Тележка трогается с места. Какие-то лица надо мной. Кивают мне. Что-то спрашивают. Интересно, как там Мишель? И тут же вижу над собой смутно знакомое лицо. Восковая кожа, как у покойника. Через белую маску проступает кровь из расцарапанной щеки. Волосы свалялись и перепутались пополам с пылью.
– Это же баронесса Радецки! Давай, не отставай! Снимай! Баронесса, канал «Новости-два», скажите, как вы себя чувствуете?
– Что? Идите к черту.
Я узнаю голос Мишель.
– Как ты? – спрашивает она почему-то черными губами. – Тебе очень больно?
– Уже нет, – пытаюсь я улыбнуться.
– Карла разнесло на кусочки. Мариуса засыпало. Жана ищут, – зло говорит она. – Чертовы фанатики.
– Кто это – Карл?
– Как кто? Телохранитель, – удивляется она. – Я поеду с тобой. Если бы не ты…
– Тебе… надо… в больницу… – с трудом выдавливаю я. Меня начинает укачивать.

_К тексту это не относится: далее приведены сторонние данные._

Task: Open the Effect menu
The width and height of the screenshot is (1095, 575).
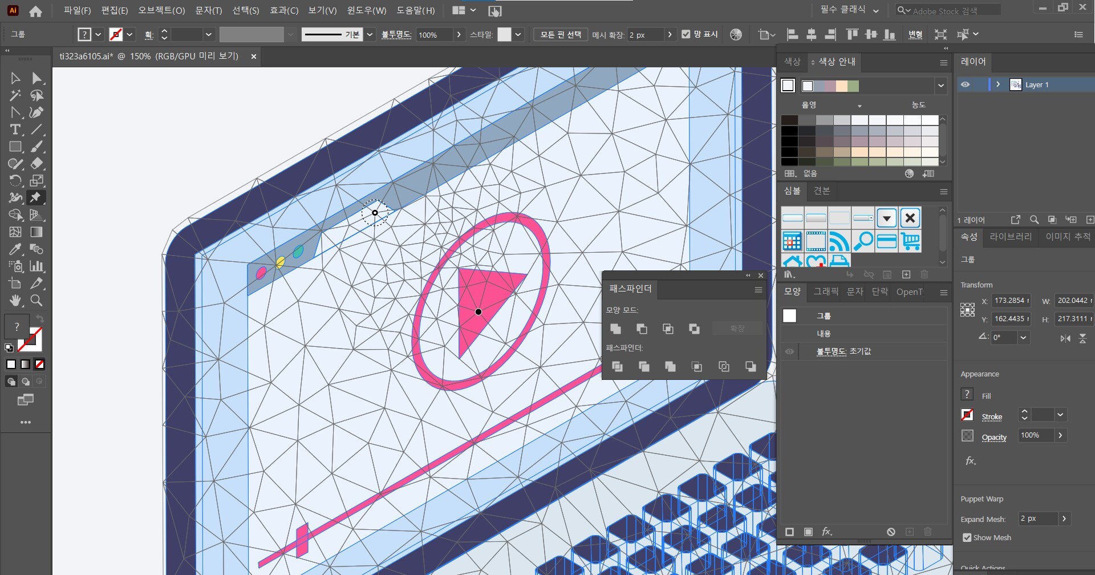Action: tap(284, 10)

– Я в порядке. Благодаря тебе. Офицер, я баронесса Радецки. Это мой человек. Он меня спас. Я хочу ехать с ним в одной машине.
– …спас…спас…спас, – шепотки окружают меня.
– Скажите, баронесса…
– Идите к черту! Вы что – совсем ополоумели?
– Я только хотела узнать…
– Господи, да уберет кто-нибудь эту дуру!?
– Сэр… сэр… – шепот вырывает меня из сладкой полудремы. – Сэр, это правда, что вы спасли баронессу Радецки? Как это случилось? Сэр, ваше имя будет во всех вечерних новостях! Что вы сделали? Расскажите мне…
Я понимаю, что это шепоток не отвяжется от меня. Меня будут пытать, пока я не умру в этом прозрачном гробу, где так уютно лежится, и гель приятно холодит и пощипывает кожу.
– Я… просто… толкнул… ее…
– Как вас зовут, сэр?
– Капитан… Юджин…
– Фамилия! Назовите свою фамилию, капитан!
– Уэллс…
– Пошла прочь, гиена!
До меня доносится звук смачного шлепка.
– Что вы себе…
Я, наконец, проваливаюсь в сон.
Глава 7. Главное – качество обслуживания
– Шеридан. Шеридан. Что-то знакомое, – вслух думаю я. Говорить без боли необычно и здорово. Я наслаждаюсь звуком своего голоса. Кажется, это слово выкрикивал тот человек в форме уборщика, прежде чем его разнесло на запчасти.
– Планета-колония в восьмом секторе. Экспорт стали, никеля, химических удобрений, кукурузы. Разделена на две зоны влияния. Английская зона – территория «Дюпон Шеридан». Латинская зона первоначально отдана в аренду «Тринидад Стил». В 2369 году противостояние корпораций переросло в военный конфликт при участии Имперских вооруженных сил, – комментирует Триста двадцатый.
– Вспомнил. Со мной служил Пауль. «Зеленая стрекоза». Он там летал. Правда, не очень рассказывать про это любил.
– Подтверждаю. Информация классифицирована как «Строго для служебного пользования».
Некоторое время молча лежу, обозревая кремовый потолок своей палаты. Ничего. Уютненько тут. Слегка скругленные углы и овальное матовое окно делает комнату похожей на отсек круизного лайнера. Только стойка с аппаратурой немного портит картину. Стены наверняка мягкие. И пол. Так мне почему-то кажется. И пахнет здорово. Морем.